Table of Content

Introduction

The PG2 library version 0.1.2 is out. One of its features is a significant performance boost when processing SELECT queries. The more fields and rows you have in a result, the faster is the processing. Here is a chart that measures a query with a single column:

No difference between the previous release of PG and the new one. But with nine fields, the average execution time is less now:

Briefly, PG2 0.1.2 allows you to fetch the data 7-8 times faster than Next.JDBC does. But before we proceed with other charts and numbers, let me explain how the new processing algorithm works.

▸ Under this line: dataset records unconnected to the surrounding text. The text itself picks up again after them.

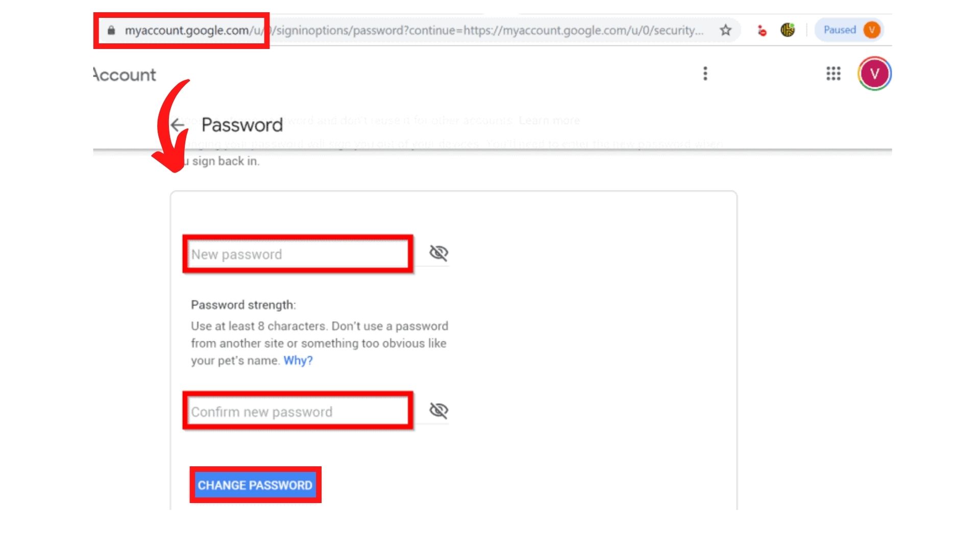Go back using the arrow beside Password

pos(177,125)
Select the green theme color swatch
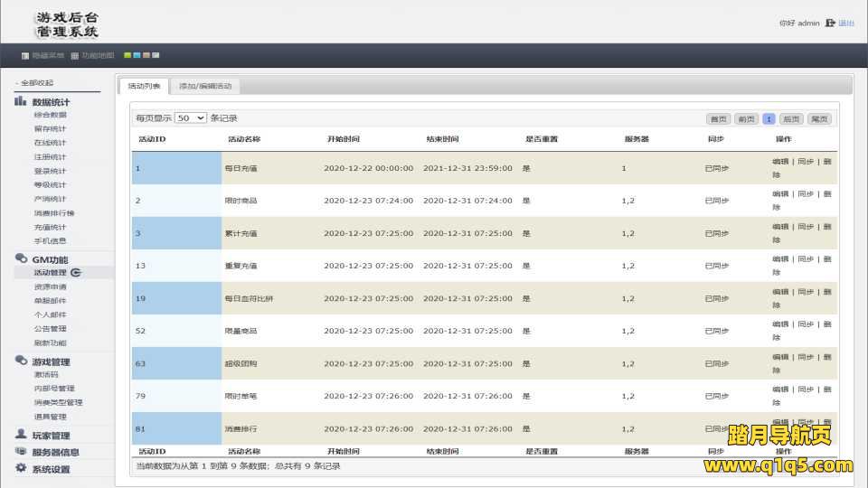The width and height of the screenshot is (868, 488). pyautogui.click(x=127, y=56)
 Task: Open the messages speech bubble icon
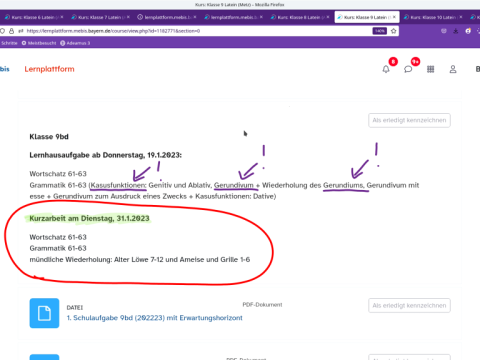[408, 69]
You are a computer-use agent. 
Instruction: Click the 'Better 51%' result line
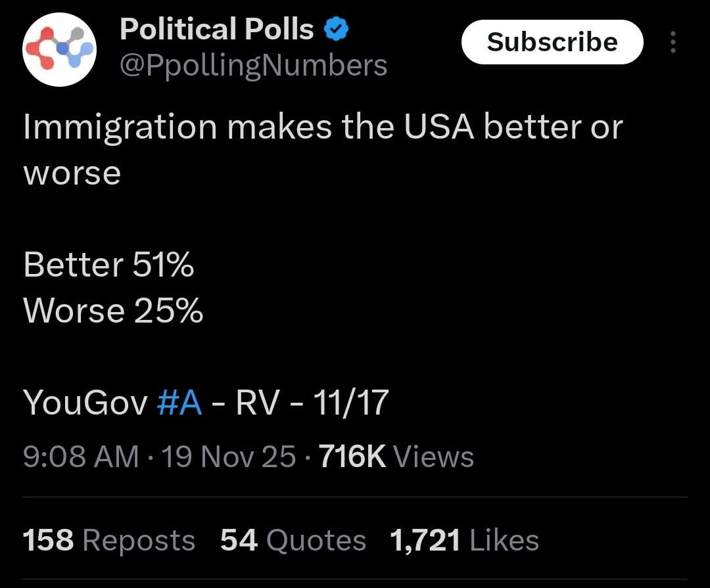108,265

When you send a query to Postgres, it responds with a series of messages. The leading message called RowDescription describes the structure of the result. When parsed, it can be presented as an array of maps; each map holds the name of the column, its type code (so called OID), the code of a table where this field comes from, and more. One should save this message somewhere as it’s used later.

[{:name "id"
  :oid 23   ;; type int4
  :format 0 ;; text format
  ...}
 {:name "email"
  :oid 25   ;; type text
  :format 0 ;; text format
  ...}
 ]

Then, Postgres sends you a series of DataRow messages. Each DataRow message is a long array of bytes which holds concatenated values. Before each value, there are four bytes (int32) representing the lengths of the subsequent chunk of bytes to parse:

[<N of cols><len1><value1><len2><value2>, ...]

(By the way, if <lenX> is -1 than the value is NULL, and there is no bytes for <valueX>.)

The question is, how to deal with all this to make your Postgres client faster. Obviously you can parse DataRow messages into maps one by one as you’re getting them from a TCP socket. This is what PG2 did before. The problem with this approach is that it slows down reading data from the network. Parsing bytes is a really CPU-heavy task. While you’re parsing a row, you’re not reading the next one.

On one hand, you fairly parse data and have a complete map at the end. On another hand, it slows down the process of consuming the response.

There is an opposite approach: you read the data as fast as you can with no (or minimum) parsing. Then, when you’ve done with reading, you parse what you got. The speed of reading the socket increases. As a result, the time window required to execute a query shrinks. The connection might serve more queries than before because now each request takes less time to be finished — in terms of the server, of course.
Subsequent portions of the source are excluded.